Hollanda’yla yaşanan krizin iki boyutu var..
Biri diplomatik..
Öteki kaba kuvvet gösterisi..
Aile Bakanı’nın istenmeyen kişi ilan edilerek sınır dışı edilmesi diplomatik skandal..
Yenilir yutulur tarafı yok..
Bakanlar Kurulu bir dizi karar alarak cevap verdi.. İlişkileri dondurdu..
Kabul edilir bulmadık..
***
Sadece bunu değil, kaba kuvvet kısmını da kabul edilir bulmadık..
Hollanda polisinin TOMA’lardan tazyikli su sıkarak Aile Bakanı’nı destekleyen göstericileri dağıtmasını..
Protestocuların üzerine köpekleri salmasını..
Elinde bayrak, konsolosluğun önünde toplananları coplamasını..
Orantısız güç kullanmasını..
Kabul edilir bulmadık..
Şiddetle kınadık..
Faşizmin hortlaması dedik..
Neo-Nazizm ilan ettik..
***
Ankara’nın en üst düzeyde bu tavrını görünce Rotterdam krizi hayırlara vesile oldu dedim..
Demokrasimizin çıtasını yükseltti..
Geleceğimizi aydınlattı..
Niye mi?
Açıklayayım..
Önümüzde önemli günler var.. Nevruz var, 1 Mayıs var, Gezi Parkı protestolarının yıldönümü var,
Gazi protestolarında öldürülenleri; Belkin Elvan’ları, Ali İhsan Korkmaz’ları, Ethem Sarısülük’leri ve diğerlerini anma günleri var..
Var oğlu var..
Herhalde bizim polis Hollanda polisi gibi davranmayacaktır..

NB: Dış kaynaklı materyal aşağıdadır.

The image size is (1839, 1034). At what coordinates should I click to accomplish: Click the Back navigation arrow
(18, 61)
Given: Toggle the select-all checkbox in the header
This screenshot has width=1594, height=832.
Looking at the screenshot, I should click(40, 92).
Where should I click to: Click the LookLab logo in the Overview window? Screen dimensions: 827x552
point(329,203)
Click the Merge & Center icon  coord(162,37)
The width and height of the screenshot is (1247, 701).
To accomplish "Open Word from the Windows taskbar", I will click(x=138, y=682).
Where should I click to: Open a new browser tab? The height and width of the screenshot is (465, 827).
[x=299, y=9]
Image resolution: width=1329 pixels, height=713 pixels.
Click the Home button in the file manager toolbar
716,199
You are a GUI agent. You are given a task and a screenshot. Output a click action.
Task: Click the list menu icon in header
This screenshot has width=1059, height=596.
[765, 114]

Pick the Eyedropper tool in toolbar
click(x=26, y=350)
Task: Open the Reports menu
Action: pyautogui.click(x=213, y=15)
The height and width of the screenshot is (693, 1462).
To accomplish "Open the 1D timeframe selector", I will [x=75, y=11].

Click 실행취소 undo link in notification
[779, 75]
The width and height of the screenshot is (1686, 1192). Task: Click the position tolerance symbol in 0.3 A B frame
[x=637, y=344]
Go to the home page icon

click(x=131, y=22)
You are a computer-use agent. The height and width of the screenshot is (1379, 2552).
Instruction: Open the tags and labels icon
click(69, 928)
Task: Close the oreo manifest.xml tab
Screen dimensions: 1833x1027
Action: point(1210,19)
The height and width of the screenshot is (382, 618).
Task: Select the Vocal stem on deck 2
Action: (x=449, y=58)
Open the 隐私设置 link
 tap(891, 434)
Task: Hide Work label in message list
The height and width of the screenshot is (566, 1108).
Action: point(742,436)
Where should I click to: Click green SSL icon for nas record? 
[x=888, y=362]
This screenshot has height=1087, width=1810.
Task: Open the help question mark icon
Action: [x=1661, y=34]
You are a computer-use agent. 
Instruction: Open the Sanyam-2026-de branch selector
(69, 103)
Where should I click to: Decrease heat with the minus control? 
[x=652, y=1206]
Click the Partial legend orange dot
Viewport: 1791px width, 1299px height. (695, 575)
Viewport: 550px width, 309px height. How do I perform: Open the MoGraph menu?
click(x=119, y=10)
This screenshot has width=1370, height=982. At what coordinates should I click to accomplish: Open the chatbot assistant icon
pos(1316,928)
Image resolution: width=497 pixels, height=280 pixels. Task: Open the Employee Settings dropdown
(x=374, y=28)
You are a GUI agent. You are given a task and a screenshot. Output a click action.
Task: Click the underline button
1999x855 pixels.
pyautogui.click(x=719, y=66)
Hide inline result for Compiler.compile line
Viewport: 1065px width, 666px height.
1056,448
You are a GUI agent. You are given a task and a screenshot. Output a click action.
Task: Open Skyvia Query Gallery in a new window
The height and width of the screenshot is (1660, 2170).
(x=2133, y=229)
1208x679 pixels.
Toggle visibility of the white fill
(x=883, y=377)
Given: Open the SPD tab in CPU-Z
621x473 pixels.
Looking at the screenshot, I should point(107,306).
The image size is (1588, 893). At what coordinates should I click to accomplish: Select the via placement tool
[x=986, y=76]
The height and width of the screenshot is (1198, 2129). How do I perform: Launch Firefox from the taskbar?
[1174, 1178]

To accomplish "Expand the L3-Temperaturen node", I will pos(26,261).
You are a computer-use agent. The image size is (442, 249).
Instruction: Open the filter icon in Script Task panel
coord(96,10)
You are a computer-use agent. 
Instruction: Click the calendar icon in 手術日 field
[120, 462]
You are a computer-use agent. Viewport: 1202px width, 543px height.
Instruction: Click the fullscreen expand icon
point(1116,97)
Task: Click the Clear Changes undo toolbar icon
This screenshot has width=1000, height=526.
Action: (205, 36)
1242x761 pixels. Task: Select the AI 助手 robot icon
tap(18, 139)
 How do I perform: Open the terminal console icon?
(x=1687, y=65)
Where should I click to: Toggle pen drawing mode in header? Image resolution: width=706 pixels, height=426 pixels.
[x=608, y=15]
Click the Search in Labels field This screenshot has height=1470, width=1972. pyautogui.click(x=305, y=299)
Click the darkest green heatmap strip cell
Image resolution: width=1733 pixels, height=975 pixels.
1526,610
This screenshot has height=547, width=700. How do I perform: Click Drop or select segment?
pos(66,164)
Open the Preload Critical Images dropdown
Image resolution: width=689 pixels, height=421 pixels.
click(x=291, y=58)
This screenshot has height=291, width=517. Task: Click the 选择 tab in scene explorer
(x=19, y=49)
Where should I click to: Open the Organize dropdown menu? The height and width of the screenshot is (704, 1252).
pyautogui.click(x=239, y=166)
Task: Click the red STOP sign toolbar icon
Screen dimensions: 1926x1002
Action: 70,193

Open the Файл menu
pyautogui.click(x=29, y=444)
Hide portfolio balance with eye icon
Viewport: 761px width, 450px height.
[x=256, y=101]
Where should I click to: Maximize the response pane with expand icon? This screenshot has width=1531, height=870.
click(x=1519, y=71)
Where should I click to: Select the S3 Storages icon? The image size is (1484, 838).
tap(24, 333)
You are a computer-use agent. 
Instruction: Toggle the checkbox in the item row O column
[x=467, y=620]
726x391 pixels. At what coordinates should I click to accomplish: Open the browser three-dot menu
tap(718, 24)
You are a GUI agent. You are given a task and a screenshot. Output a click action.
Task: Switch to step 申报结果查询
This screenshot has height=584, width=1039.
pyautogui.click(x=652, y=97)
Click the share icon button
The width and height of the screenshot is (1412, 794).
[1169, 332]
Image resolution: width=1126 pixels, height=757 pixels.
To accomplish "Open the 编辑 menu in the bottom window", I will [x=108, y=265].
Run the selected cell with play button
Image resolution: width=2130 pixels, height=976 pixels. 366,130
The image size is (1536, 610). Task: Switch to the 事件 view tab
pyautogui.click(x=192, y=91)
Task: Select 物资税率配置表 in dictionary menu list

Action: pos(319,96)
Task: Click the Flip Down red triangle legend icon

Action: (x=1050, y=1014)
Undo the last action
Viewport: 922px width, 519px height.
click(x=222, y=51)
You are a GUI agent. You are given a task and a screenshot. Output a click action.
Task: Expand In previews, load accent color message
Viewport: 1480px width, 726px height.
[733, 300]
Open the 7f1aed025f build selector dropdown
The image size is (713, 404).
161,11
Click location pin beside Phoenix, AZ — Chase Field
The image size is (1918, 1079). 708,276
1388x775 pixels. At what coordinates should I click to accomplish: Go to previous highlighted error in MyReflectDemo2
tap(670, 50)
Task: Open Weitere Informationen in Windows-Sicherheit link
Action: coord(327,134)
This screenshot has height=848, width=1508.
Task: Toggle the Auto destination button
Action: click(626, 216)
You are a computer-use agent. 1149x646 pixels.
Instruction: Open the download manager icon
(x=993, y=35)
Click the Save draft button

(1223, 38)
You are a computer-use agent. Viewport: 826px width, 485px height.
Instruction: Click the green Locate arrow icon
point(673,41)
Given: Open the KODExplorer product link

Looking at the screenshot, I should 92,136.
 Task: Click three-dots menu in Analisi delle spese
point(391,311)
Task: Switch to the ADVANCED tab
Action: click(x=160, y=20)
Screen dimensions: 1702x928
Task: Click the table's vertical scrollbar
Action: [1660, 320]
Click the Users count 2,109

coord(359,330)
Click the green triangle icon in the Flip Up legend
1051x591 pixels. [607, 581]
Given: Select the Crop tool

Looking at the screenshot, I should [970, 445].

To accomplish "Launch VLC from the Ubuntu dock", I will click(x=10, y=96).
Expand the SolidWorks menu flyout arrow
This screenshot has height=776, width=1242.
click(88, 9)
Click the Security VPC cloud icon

Hollanda polisi gibi TOMA’larla gelmeyecektir..
***
Haa.. Bir de Hollanda polisi şu ayıbı yapmış..
Şiddetle kınadık..
Hollanda polisi, gösteriye katılanların bir kısmını saatler sonra evlerine giderek gözaltına almış..
Kınadığımıza göre, demek ki polisimiz artık gösteriye katılanlara evden toplayarak ceza verme yöntemine başvurmayacak..
Hollanda krizi çok faydalı oldu; çok..
Asıl tehlikenin farkında mısınız?
Gençler kırılıyor, gençler çaresiz..
İş yok, güç yok..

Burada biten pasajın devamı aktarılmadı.